Task to complete: Return, in their exact form, the lines that lie between the start of the data below and the line containing "Task: Open the PixARK post arrow button", with both ends included.

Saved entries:
<<<<
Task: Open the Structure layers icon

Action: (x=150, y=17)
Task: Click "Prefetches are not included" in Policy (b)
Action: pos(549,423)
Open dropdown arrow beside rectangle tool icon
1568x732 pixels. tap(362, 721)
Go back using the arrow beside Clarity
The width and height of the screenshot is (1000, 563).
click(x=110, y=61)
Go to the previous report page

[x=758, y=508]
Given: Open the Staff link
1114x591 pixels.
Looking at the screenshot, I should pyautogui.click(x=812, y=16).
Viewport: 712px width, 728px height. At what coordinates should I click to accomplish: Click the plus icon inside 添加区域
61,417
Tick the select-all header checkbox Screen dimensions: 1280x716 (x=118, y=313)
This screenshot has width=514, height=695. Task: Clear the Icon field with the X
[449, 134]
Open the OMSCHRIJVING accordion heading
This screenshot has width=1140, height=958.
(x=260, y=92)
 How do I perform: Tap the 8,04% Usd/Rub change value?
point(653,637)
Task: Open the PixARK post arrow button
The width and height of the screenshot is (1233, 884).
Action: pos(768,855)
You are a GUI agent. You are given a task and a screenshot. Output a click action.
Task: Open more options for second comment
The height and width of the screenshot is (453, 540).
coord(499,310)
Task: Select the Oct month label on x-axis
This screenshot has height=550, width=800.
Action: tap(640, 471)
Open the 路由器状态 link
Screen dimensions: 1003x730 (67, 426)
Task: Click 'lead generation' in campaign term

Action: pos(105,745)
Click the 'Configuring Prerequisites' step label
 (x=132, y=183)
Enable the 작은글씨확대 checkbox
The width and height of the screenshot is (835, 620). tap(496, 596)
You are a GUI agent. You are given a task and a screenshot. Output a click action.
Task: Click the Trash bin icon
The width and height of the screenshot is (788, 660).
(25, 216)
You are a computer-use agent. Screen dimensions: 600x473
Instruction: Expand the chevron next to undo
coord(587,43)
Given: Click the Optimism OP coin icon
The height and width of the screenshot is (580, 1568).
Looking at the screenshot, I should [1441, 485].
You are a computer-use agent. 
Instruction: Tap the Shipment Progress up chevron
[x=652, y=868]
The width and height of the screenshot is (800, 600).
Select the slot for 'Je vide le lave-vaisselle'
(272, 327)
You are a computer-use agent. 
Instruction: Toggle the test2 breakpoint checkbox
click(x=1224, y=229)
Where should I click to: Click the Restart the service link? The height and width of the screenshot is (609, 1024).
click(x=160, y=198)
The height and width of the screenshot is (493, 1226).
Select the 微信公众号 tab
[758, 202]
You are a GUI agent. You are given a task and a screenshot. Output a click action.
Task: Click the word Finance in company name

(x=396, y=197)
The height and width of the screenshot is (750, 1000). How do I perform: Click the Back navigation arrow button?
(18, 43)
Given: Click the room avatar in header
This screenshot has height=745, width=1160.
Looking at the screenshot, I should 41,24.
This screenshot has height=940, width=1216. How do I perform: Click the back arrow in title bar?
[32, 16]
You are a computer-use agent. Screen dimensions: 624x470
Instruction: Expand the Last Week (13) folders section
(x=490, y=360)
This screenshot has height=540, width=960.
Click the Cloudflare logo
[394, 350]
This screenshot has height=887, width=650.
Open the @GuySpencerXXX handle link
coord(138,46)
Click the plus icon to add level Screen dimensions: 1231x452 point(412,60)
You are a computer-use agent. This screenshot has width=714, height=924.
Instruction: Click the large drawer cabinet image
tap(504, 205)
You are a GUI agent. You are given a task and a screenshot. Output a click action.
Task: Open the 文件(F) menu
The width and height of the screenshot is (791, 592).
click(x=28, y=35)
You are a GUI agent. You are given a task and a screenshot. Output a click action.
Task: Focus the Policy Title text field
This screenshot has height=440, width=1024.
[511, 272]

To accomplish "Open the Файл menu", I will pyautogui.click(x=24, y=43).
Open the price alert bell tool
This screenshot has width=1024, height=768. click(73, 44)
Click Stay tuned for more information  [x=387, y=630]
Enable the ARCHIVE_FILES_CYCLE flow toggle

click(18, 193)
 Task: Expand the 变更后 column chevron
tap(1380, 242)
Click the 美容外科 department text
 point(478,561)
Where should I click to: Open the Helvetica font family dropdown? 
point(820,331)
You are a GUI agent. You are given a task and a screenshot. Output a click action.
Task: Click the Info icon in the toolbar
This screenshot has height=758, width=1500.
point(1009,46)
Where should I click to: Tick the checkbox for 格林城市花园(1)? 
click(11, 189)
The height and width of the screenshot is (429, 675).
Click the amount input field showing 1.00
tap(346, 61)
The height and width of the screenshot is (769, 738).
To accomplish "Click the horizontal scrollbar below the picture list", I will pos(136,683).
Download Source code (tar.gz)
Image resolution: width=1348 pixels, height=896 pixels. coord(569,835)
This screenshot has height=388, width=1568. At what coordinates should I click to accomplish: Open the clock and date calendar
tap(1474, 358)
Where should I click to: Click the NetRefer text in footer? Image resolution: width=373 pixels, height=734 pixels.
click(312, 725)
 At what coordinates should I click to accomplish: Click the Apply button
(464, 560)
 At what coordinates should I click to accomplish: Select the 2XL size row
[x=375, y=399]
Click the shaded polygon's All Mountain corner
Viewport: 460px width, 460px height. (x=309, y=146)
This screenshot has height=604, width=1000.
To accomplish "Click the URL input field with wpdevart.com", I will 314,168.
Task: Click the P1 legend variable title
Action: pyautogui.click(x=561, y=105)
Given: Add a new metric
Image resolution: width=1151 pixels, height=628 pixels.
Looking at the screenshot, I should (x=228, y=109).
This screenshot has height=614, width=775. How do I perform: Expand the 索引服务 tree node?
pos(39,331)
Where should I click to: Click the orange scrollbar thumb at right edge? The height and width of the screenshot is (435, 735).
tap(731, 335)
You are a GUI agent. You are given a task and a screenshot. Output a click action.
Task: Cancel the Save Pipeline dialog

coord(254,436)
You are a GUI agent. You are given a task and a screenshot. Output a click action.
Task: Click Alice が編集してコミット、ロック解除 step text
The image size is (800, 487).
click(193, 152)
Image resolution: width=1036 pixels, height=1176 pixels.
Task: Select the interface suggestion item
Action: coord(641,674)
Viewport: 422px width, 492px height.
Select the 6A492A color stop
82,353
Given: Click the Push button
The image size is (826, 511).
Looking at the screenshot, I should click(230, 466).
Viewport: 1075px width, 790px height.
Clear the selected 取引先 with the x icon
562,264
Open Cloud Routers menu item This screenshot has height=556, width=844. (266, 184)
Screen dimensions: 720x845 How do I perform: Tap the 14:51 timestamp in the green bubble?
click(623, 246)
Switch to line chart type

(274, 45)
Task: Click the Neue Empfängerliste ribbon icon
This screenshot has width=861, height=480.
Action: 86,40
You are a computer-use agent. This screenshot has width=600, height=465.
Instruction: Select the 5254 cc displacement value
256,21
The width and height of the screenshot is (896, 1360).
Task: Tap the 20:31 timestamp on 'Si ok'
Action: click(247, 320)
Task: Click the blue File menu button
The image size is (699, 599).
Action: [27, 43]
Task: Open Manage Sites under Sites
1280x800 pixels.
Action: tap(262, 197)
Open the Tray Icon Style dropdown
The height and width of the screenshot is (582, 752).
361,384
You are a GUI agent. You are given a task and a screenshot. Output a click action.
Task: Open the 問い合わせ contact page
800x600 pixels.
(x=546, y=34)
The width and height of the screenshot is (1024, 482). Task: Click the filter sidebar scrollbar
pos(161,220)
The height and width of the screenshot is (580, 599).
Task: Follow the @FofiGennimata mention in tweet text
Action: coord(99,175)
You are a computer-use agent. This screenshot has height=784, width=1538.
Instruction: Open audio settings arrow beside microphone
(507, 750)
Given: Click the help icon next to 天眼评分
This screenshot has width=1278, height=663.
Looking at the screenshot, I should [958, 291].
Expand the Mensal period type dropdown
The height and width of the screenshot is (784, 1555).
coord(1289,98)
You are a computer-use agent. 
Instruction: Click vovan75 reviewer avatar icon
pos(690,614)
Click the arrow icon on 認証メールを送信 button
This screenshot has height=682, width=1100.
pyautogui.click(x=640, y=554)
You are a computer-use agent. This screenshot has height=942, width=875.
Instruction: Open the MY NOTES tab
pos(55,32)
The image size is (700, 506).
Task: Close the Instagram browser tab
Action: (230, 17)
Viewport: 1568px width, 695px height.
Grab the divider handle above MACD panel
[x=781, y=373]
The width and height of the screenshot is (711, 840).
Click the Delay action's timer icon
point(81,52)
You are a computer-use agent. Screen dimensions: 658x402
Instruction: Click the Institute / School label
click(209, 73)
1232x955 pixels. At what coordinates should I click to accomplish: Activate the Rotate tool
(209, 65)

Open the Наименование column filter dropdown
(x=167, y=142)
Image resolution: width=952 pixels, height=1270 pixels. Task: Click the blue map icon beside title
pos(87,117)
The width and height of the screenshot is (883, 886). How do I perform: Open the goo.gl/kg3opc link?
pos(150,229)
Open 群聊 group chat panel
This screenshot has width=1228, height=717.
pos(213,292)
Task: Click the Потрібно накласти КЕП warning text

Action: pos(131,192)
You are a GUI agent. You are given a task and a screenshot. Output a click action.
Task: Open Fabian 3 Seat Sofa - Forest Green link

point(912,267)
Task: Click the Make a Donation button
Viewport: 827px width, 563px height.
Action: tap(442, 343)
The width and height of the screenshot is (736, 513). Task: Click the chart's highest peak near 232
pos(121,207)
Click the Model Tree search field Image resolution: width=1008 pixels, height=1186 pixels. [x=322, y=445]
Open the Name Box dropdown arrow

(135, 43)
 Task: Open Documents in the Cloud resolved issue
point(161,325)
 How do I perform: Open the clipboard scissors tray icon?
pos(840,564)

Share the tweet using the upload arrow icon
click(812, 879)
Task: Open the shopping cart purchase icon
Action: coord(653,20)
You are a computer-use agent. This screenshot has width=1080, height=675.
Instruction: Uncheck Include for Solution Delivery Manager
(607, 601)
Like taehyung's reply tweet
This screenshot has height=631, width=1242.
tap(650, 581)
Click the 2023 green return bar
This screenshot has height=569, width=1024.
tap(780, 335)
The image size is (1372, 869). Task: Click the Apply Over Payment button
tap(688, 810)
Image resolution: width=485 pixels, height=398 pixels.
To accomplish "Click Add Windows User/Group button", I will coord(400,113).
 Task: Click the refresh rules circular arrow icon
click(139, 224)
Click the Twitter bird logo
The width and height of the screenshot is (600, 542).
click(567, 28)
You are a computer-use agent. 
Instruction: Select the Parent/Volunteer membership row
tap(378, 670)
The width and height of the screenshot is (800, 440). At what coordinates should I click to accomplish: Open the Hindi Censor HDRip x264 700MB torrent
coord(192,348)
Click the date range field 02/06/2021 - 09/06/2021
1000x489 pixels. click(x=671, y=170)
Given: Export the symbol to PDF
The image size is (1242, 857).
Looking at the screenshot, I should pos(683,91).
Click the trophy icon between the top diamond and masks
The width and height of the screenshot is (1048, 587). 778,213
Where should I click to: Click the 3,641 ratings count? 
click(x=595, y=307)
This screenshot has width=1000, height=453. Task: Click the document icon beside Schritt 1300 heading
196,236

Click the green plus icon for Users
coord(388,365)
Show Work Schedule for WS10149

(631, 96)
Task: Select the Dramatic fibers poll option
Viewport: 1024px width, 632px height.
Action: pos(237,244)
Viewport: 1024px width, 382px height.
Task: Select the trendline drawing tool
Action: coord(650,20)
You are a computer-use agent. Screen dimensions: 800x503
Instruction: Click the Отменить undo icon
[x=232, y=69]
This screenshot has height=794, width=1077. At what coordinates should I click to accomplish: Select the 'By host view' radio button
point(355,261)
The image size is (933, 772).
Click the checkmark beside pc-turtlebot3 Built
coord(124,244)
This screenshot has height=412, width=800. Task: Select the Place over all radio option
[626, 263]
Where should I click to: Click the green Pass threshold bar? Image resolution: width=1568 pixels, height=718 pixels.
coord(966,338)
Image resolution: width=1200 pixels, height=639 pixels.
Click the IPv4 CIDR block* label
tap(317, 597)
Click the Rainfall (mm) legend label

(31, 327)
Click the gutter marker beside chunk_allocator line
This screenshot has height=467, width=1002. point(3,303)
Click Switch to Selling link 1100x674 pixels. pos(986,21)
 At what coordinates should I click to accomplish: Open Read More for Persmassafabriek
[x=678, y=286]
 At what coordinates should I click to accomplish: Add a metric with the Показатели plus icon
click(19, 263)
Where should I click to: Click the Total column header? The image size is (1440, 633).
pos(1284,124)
>>>>
Exercise answer:
Task: Open the Structure layers icon

Action: (x=150, y=17)
Task: Click "Prefetches are not included" in Policy (b)
Action: pos(549,423)
Open dropdown arrow beside rectangle tool icon
1568x732 pixels. tap(362, 721)
Go back using the arrow beside Clarity
The width and height of the screenshot is (1000, 563).
click(x=110, y=61)
Go to the previous report page

[x=758, y=508]
Given: Open the Staff link
1114x591 pixels.
Looking at the screenshot, I should pyautogui.click(x=812, y=16).
Viewport: 712px width, 728px height. At what coordinates should I click to accomplish: Click the plus icon inside 添加区域
61,417
Tick the select-all header checkbox Screen dimensions: 1280x716 (x=118, y=313)
This screenshot has width=514, height=695. Task: Clear the Icon field with the X
[449, 134]
Open the OMSCHRIJVING accordion heading
This screenshot has width=1140, height=958.
(x=260, y=92)
 How do I perform: Tap the 8,04% Usd/Rub change value?
point(653,637)
Task: Open the PixARK post arrow button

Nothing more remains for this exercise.